Mircea Eliade fut un des grands historien des religions de la deuxième moitié du XXe siècle, nommé professeur d'histoire des religions aux USA à la fin des années 50. Son parcours est intéressant, notamment ses incursions en Inde et son intérêt pionnier pour le yoga. Ses dernières années furent toutefois plus ternes, car son passé d'extrême droite à la solde du régime fasciste roumain et son ode au dictateur portugais Salazar ont altéré même sa réputation académique. Le "cas" Mircea Eliade nous force à réfléchir: doit-on vouer aux géhennes l'oeuvre académique d'un activiste d'extrème droite, quel que soit l'aspect nauséabond de son engagement ou faire la part des choses? Ceci mis à part, son renom, Eliade le doit en partie à la publication d'ouvrages lus par le grand public, en rendant accessible une discipline autrement plutôt austère.

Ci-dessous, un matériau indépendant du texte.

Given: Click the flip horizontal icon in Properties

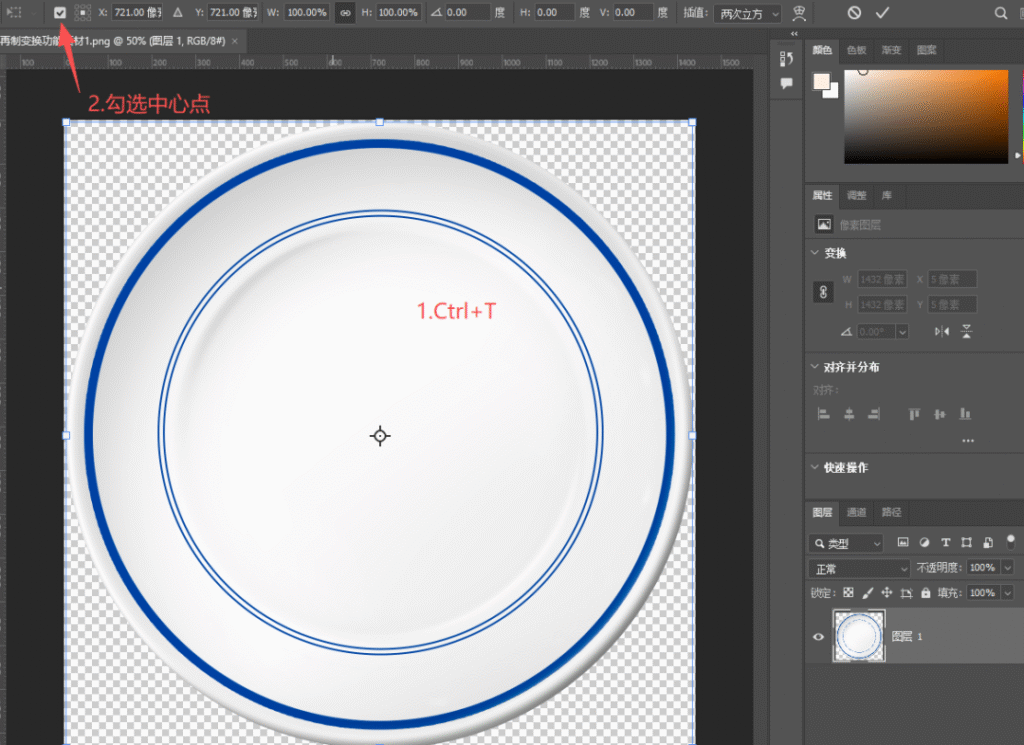Looking at the screenshot, I should tap(942, 332).
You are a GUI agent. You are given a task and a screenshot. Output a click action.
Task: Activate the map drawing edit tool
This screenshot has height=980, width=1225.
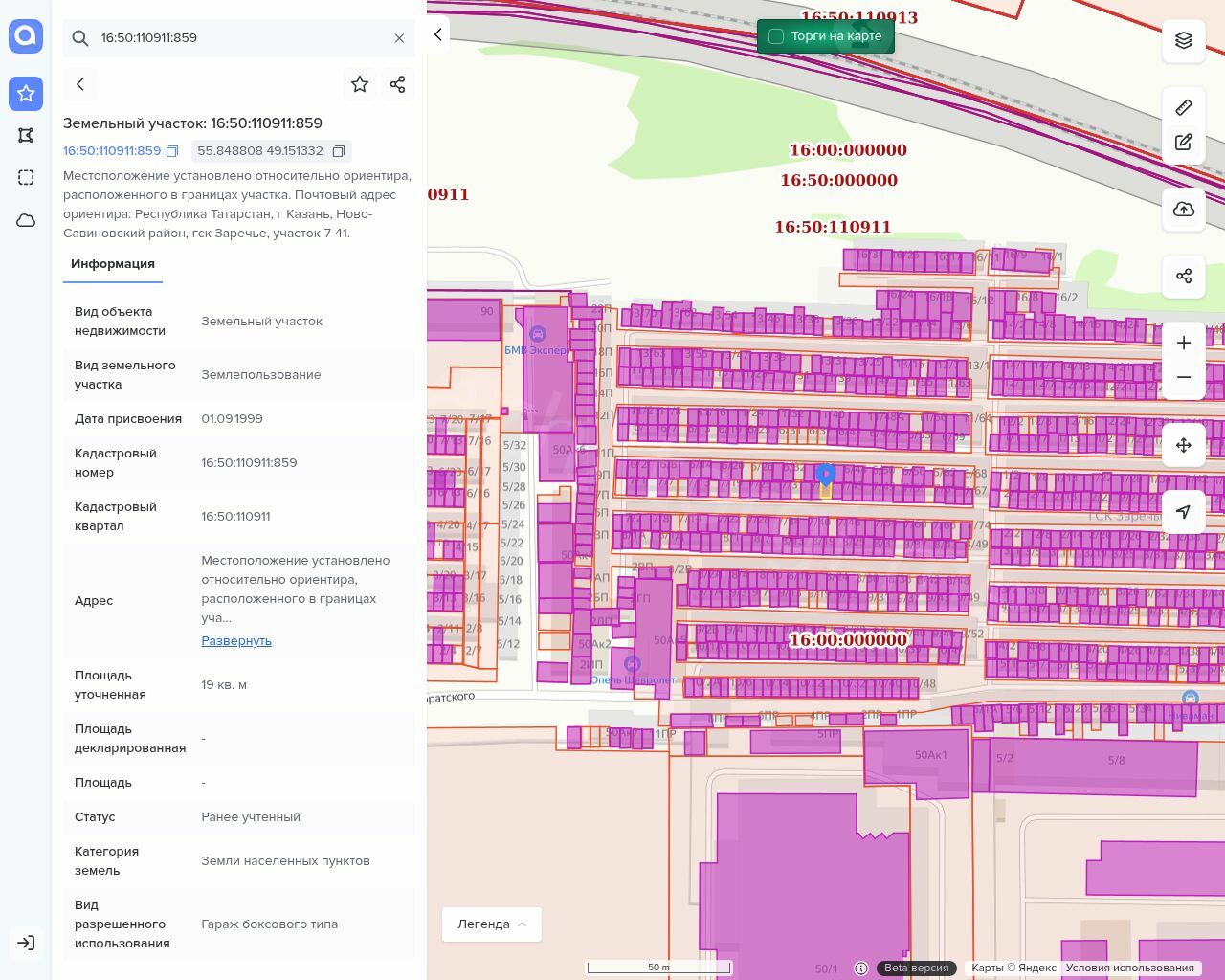pos(1184,143)
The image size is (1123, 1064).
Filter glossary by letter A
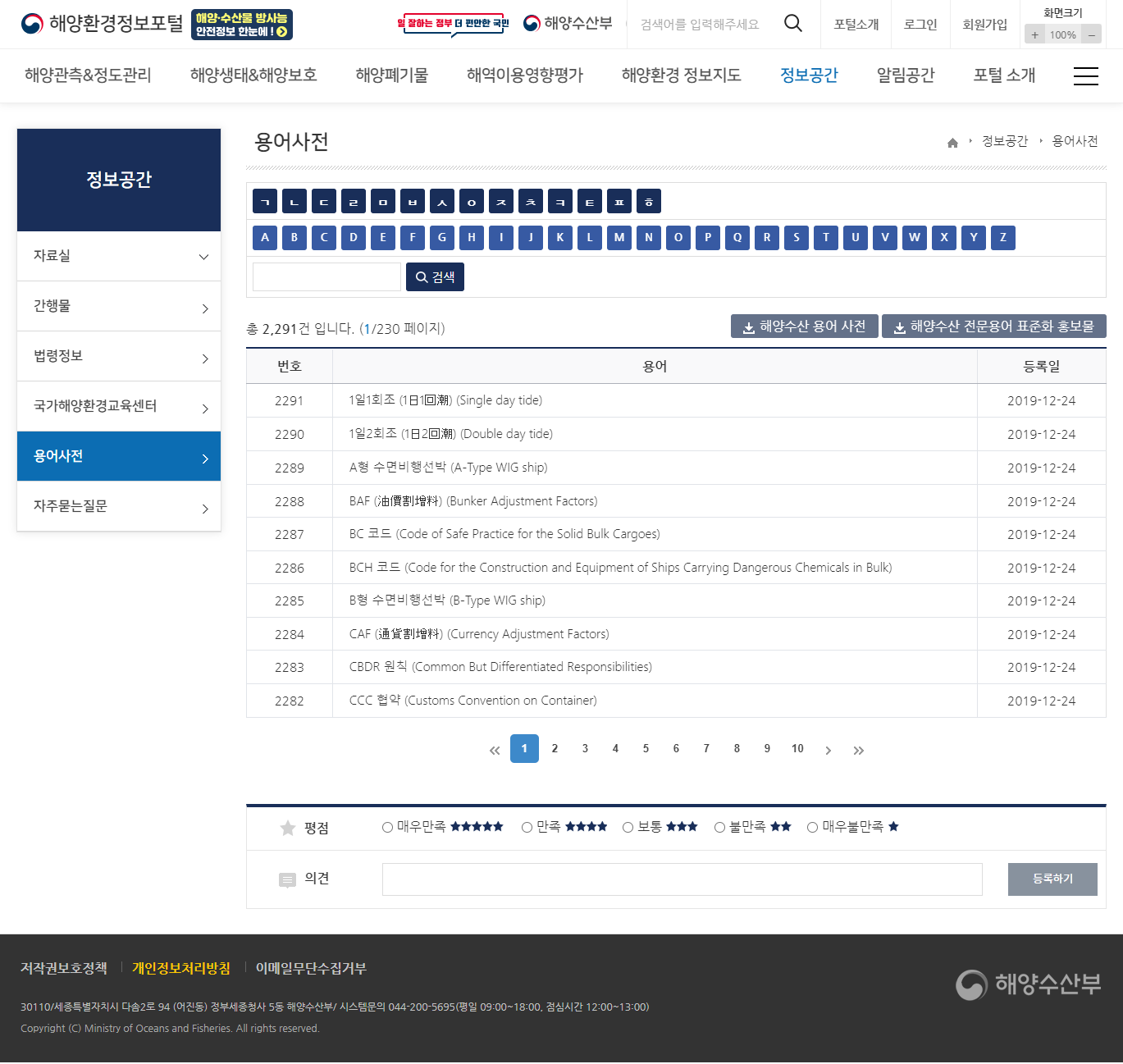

Le Mythe de l'éternel retour est certainement son plus grand succès de librairie; il met en évidence la conception cyclique du temps dans la majorité des sociétés humaines, la civilisation occidentale humaine moderne étant une exception.. Eliade part du principe que dans les sociétés un objet ou un geste n'est réel que parce qu'il répète une action effectuée in illo tempore, c'est-à-dire à une époque mythique, originelle. Il acquiert un sens parce que le rituel, qui fait référence à un archétype, le lui confère en le dotant d'une fonction ou d'une force sacrée. Seul ce qui est sacré est réel. Par conséquent, tout ce qui n'entre pas dans le cadre d'un rite archétypal n'existe pas. Ce même phénomène apparaît dans la géographie et en particulier dans la situation des temples : ils doivent eux aussi se rapporter à un lieu sacré, à un modèle céleste qui leur est antérieur. Ce dernier élément est bien présent dans le christianisme par ailleurs. Toutefois, pour ce dernier, le temps n'est pas cyclique, puisque la mission du Christ et l'Apocalypse s'incrivent dans un temps plutôt linéaire. A contrario, l'année chrétienne, qui célèbre régulièrement la conception, la mort et la résurrection du Christ, renoue avec cette sensibilité. L'oeuvre d'Eliade permet de comprendre pourquoi nombre de sociétés anciennes n'ont pas mis d'importance sur leur histoire, celle-ci étant effacée par exemple en chaque fin d'année. Il nous donne une clé de la compréhension des sociétés d'autrefois et de leurs résurgences éventuelles.
La lecture de Mircea Eliade apporte de nombreux compléments aux écrits de René Guénon, notamment à ses ouvrages "Symboles fondamentaux de la Science sacrée" et "Aperçus sur l'initiation". Ces deux auteurs disposaient d'une sensibilité politique voisine et ont vécu à la même période.